Justus Loring: Ich glaube ja, „Abneigung gegen Veränderung“ ist eine zutiefst menschliche Eigenschaft. Veränderung finden doch nur Personal-Life-Coaches oder Startup-Gründer gut. Alle anderen sind froh, wenn in dem ganzen modernen Kuddelmuddel des Alltags wenigstens ein paar Dinge an ihrem Platz bleiben. Wenn da, wo vorgestern der Tonerpatronen-Laden und gestern der Bubble-Tea-Shop war, nicht heute schon wieder der nächste Quatsch eröffnet. Kurz gesagt: Der moderne Spießer ist auf eine Art genauso unbeweglich wie der alte – aber das sollte man ihm eben nicht vorwerfen.

 

Eine konkrete Definition, wer oder was ein moderner Spießer ist, liefert Ihr Buch nicht. Eher eine lustige Aufzählung unendlich vieler spießiger Eigenschaften. Spießig sind für Sie z.B. bestimmte Kleidungsstücke (Schiesser-Unterwäsche), bestimmte Sätze („…das hat bei Stiftung Warentest aber nicht sonderlich gut abgeschnitten.“), TV-Serien („Tatort“, „How I Met Your Mother“) oder auch Flirtreviere (Manufactum). Wird so nicht alles und jeder zum Spießer?

Charlotte Förster: Aber ganz genau. Das ist ja das Schlimme. Oder – wenn man sich mal damit abgefunden hat – das Beruhigende.

 

Was unterscheidet Ihren modernen Spießer vom Spießer alter Schule, und worin ähneln sie sich?

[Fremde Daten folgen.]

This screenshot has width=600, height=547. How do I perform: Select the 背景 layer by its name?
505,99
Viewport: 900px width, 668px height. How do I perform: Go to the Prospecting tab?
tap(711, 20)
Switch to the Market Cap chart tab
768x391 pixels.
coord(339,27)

Justus Loring:  Der Spießer alter Schule hat sich selbst zwar vielleicht auch nicht als Spießer bezeichnet, aber er wusste innerlich, dass er einer ist und war damit zufrieden. Der moderne Spießer tut alles, um kein Spießer zu sein – zum Beispiel bei jeder Gelegenheit lautstark Raufasertapete und Pauschalreisen verdammen. Damit beweist er aber nur seine geistige Abstammung vom Old-School-Spießer. Anderes Beispiel: Gartenzwerge oder ähnliches findet der moderne Spießer ja manchmal schon wieder gut – aber eben „nur ironisch“. Das allerdeutlichste Spießerindiz.

 

Wo steht der moderne Spießer politisch?

Charlotte Förster: So tendenziell links-liberal, natürlich mit starkem Umweltengagement. Manchmal hört man von ihm trotzdem Sätze wie: „Die Merkel macht angesichts dieser schwierigen Zeiten schon einen guten Job“. Nur die NPD mag er nicht. Vor allem, weil er eigentlich Lust hätte, aus der Stadt raus nach Brandenburg zu ziehen, aber potentielle „Nazinachbarn“ machen ihm Angst.

 

Warum ist Prenzlauer Berg Ihrer Meinung nach das „Epizentrum modernen Spießertums?“

Charlotte Förster: Das haben wir in der ZEIT gelesen. Die schicken ab und zu Reporter vorbei.

 

Sind alle Prenzlauer Berger Spießer?

Justus Loring: Warten Sie, wir zählen kurz nach … Noch da? Gut. Wir hatten zwei letzte Widerständler hinten am Arkonaplatz gesichtet, aber die haben sich kürzlich auch darüber beklagt, dass sie sich „keine einzige Telefonnummer“ mehr merken könnten und dass Facebook „total oberflächlich“ sei.

 

Das Lieblingsgetränk des modernen Spießers ist aber nicht zufällig Latte Macchiato, oder?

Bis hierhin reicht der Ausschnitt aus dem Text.